Puisqu'Alessio Lega, à juste titre, fait dans son introduction référence au fait que ce serait comme si un Allemand, en voyant un lieu en désordre, disait « Mais quel Auschwitz, il y a ici !  », on pourrait à ce moment imaginer, que sais-je, une rue de Berlin dédiée à Marzabotto ou au Ghetto de Varsovie ; mais, du reste, nous sommes le pays où récemment on inaugure des monuments à Rodolfo Graziani, et donc c'est tout à fait normal. Dans la « rouge Florence », une rue très importante et longue est dédiée au père Reginaldo Giuliani, le « chapelain des Chemises Noires » qui participa avec grand enthousiasme à la guerre abyssine et qui y laissa des plumes, après avoir participé aux actions squadristes, à la Marche sur Rome et l'aventure de Fiume. La longue rue est toujours là, comme la via Amba Aradam à Rome.

De la même façon, Alessio Lega, dans son introduction, nomme le massacre du sanctuaire de Debré Libanos, où nos bons Italiens massacrèrent sans pitié ceux qui s'étaient réfugiés, malgré la tradition séculaire qui veut qu'on épargne la vie à qui se réfugie dans une église. Pour bien faire les choses, « les nôtres » massacrèrent même 297 moines Coptes, et ici aussi, nous devrions revendiquer notre « excellence », un record historique : autre chose que l'ISIS, qui des Coptes en a massacré « seulement » vingt et un sur une plage en Libye. D'autre plus qu'alors, aucun Souverain Pontife ne s'affligeait tant pour « le massacre de Chrétiens » ; il nous aurait plu que le pape Francesco rappelle ce temps où c'était nous qui massacrions gaiement les Coptes, et pas des égorgeurs islamiques.

Debré Libanos, 21 mai 1937. Des Coptes massacrés par les italiens  et déchargés d'un camion.
Debré Libanos, 21 mai 1937. Des Coptes massacrés par les italiens et déchargés d'un camion.

* Exercices
• a. D'après le texte sur les crimes coloniaux italiens, combien de moines coptes furent massacrés au sanctuaire de Debré Libanos ?
• b. Énumérez tous les événements auxquels le père Reginaldo Giuliani a participé selon le texte sur les crimes coloniaux italiens.
• c. Rédigez la suite du texte sur les crimes coloniaux italiens à partir de l'endroit où il s'arrête.
Les lignes qui suivent ne jouent aucun rôle ici.

* Lignes d'un jeu de données
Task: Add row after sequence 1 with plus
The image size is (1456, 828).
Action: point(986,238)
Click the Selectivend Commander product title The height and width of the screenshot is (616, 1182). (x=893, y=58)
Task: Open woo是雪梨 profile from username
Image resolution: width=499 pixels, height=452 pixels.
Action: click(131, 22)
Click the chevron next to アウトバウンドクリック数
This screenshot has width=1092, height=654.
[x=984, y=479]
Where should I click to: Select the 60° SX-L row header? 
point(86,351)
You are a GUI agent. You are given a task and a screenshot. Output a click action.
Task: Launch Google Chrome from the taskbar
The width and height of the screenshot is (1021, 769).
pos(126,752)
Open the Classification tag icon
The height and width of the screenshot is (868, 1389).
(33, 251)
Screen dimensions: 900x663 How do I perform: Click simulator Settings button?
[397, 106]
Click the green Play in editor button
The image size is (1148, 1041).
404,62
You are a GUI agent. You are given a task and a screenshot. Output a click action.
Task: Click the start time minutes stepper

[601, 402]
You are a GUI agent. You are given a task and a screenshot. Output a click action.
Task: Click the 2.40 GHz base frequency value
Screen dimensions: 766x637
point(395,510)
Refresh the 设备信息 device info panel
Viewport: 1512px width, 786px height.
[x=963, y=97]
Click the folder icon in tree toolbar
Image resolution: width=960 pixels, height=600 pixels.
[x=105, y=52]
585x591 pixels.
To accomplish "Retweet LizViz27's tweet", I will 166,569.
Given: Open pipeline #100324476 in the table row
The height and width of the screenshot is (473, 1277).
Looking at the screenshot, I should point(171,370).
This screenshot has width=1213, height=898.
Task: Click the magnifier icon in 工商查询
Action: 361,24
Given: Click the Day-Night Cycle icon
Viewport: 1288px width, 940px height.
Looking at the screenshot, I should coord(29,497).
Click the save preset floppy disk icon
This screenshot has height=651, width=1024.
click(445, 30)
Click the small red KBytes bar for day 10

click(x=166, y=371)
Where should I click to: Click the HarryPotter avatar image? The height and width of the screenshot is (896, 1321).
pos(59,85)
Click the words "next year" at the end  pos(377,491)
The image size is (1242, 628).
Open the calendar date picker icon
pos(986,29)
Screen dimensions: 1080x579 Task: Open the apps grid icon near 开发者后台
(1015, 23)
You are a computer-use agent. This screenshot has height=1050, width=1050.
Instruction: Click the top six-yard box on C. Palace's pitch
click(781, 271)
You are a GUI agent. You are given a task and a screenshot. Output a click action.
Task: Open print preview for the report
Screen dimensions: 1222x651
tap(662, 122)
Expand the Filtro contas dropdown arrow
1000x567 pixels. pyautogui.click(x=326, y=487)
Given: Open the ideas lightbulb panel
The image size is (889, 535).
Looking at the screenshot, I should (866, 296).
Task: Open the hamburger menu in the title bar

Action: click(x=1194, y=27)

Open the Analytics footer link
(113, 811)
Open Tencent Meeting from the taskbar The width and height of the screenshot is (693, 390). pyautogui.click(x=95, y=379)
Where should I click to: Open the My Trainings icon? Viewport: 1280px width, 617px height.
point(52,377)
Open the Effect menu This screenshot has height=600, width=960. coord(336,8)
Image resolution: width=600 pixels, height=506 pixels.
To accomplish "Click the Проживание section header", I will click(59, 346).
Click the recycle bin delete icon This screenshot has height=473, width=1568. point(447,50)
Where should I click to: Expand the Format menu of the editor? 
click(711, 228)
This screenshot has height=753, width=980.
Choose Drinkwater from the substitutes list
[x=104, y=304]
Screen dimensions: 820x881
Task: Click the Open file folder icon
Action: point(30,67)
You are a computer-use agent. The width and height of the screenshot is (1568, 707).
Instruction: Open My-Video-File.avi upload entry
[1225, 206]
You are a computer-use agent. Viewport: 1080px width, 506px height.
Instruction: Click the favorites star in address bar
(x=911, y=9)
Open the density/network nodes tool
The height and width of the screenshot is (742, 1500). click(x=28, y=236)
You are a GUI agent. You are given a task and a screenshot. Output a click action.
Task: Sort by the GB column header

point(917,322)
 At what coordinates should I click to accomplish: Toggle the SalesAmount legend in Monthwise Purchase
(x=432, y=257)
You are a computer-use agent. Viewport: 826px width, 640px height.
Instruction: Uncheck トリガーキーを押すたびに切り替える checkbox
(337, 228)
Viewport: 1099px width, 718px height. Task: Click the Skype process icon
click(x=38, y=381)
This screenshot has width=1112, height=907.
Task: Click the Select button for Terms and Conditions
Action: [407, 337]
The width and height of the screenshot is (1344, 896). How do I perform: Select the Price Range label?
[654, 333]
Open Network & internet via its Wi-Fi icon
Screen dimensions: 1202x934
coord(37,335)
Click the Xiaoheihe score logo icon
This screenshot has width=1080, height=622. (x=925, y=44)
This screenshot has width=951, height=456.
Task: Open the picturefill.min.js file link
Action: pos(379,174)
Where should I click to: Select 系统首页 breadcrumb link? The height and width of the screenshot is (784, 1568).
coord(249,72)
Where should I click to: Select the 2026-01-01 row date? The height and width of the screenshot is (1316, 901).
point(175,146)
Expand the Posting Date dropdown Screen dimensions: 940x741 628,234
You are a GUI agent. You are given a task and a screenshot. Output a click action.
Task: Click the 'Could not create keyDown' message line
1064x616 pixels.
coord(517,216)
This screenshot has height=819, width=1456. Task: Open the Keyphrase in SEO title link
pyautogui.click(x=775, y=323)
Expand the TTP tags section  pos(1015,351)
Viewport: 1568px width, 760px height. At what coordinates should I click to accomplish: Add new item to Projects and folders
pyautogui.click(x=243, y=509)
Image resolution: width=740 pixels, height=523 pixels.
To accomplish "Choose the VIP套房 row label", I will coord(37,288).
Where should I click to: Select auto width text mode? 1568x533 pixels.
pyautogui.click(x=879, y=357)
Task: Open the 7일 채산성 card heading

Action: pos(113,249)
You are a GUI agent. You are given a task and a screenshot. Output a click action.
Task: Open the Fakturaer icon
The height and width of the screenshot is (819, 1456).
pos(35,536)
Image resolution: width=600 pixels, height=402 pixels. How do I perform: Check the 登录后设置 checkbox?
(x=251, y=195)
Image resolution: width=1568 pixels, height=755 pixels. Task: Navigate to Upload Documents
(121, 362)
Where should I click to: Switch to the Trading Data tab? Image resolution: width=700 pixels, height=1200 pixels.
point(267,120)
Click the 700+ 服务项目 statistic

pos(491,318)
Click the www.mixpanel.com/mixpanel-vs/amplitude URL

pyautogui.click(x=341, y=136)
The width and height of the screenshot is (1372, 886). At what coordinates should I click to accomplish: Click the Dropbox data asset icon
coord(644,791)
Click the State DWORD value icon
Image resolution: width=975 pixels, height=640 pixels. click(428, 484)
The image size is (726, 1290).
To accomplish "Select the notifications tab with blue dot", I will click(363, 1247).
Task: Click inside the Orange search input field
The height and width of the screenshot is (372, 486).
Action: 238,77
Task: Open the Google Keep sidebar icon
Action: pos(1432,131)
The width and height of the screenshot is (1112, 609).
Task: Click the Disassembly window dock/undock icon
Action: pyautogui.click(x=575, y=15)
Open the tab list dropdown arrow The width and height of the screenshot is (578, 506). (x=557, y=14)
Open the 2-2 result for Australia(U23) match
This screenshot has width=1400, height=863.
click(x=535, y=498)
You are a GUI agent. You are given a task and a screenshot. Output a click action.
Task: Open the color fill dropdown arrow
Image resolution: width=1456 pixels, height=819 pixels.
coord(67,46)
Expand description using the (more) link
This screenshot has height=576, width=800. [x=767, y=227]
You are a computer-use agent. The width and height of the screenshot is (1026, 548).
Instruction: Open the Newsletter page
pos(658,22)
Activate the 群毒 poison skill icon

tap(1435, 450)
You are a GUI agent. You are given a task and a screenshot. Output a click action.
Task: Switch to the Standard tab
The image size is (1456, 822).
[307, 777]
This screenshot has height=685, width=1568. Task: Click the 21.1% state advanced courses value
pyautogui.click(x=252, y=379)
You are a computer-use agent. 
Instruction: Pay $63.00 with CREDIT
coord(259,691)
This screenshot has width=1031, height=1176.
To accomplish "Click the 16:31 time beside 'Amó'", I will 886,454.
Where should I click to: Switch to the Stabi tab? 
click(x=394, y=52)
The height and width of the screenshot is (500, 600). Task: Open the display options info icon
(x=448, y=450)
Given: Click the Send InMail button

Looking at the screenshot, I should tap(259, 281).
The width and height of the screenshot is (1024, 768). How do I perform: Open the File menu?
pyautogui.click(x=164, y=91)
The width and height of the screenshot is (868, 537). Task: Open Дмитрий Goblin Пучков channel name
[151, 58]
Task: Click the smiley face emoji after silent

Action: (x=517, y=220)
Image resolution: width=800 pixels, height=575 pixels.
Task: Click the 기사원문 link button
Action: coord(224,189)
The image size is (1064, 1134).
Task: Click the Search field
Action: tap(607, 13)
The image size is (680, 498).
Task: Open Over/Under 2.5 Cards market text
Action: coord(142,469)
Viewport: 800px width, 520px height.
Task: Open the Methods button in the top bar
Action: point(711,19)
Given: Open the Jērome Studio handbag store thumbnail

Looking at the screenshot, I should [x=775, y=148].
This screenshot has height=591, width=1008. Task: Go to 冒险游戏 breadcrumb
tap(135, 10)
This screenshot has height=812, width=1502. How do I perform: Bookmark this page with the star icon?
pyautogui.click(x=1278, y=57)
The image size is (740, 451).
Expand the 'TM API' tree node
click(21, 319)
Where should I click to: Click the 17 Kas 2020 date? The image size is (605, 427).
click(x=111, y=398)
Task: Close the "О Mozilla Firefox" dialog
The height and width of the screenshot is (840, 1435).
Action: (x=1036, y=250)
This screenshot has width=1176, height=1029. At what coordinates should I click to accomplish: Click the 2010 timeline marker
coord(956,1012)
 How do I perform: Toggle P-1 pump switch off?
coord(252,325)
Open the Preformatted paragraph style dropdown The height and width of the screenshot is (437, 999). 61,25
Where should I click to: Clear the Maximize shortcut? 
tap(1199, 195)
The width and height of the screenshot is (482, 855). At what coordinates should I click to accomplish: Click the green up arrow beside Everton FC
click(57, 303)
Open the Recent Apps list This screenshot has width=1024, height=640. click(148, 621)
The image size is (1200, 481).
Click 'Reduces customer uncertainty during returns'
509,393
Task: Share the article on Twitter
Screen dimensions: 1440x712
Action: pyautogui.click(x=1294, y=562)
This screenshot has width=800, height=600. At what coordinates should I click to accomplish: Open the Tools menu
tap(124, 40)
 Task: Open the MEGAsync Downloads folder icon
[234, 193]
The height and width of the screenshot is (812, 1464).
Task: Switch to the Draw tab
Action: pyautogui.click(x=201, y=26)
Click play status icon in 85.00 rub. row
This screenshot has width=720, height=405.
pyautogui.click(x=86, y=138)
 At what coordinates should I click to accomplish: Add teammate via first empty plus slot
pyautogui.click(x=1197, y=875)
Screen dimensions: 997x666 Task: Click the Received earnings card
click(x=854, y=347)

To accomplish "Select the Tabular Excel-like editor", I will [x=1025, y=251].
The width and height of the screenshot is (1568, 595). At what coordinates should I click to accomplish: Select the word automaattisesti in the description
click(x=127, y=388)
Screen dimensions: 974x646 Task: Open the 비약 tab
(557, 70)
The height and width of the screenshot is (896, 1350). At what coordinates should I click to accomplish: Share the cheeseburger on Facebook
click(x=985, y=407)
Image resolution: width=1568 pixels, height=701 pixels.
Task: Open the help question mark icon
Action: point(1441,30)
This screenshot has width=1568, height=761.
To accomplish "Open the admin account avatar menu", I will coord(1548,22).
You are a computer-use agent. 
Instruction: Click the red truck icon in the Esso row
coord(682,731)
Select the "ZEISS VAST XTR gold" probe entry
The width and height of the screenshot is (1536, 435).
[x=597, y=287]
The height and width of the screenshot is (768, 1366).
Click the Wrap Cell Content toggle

* Réponses dans l'ordre
• a. 297 moines coptes.

• b. La guerre abyssine, les actions squadristes, la Marche sur Rome, l'aventure de Fiume

• c.
Des histoires des temps passés, dira-t-on. Bof, pas vraiment. Alessio Lega en effet a trouvé bien de terminer sa chanson avec une référence à l'actualité ; qui, à y penser, se manifeste toujours comme il y a 80 ans, avec le même fascisme. Si dans nos villes, il y a les rues dédiées aux prêtres des chemises noires et aux massacres abyssins, combien il y a de dédiées aux « morts de Nassiriya », qui étaient là-bas à faire la guerre pour défendre des intérêts pétrolifères de l'ENI (et il faut dire que cette histoire de Nassiriya semble avoir beaucoup convaincu même des personnages insoupçonnables, comme si c'était un tabou indicible de la ramener à sa vraie nature), pour ne pas parler de « nos maròs » - auxquels des rues n'ont pas encore été dédiées, mais qui sont un cheval de bataille de toutes les droites italiennes de celles classiques au PD. Mais, du reste, « nos maròs » (toujours en se rappelant que le terme « marò » fut inventé par Junio Valerio Borghese pour les membres de son X MAS) n'ont rien fait d'autre que revivifier une tradition italienne : celle de fusiller des personnes désarmées dans leur pays, pour ensuite être exaltés comme « héros ». La conclusion de cette chanson d'Alessio Lega la rend parfaitement présente, et on doit supposer que la chose ne sera pas prise très bien lorsque la chanson, qui est très récente, sera un peu plus connue. De notre côté, nous autres, qui sommes un site fort récalcitrant pour ne pas dire rétif, nous contribuons volontiers et depuis le début à la diffusion de cette chanson, en proposant même un vidéo enregistré le samedi 16 mai 2015 à Bologne, pendant l'initiative « Une montagne de livres contre TAV » organisée du centre social VAG 61 (qui se trouve via Paolo Fabbri, la rue de Guccini, mais au nombre 110). Une chanson pleine d'histoire retrouvée et d'actualité mystifiée laquelle, du reste, à l'histoire retrouvée se réfère précisément. [RV]

***

Quel étrange titre que porte cette canzone d'Alessio Lega. Marco Valdo M.I. mon ami, peux-tu m'expliquer ça ?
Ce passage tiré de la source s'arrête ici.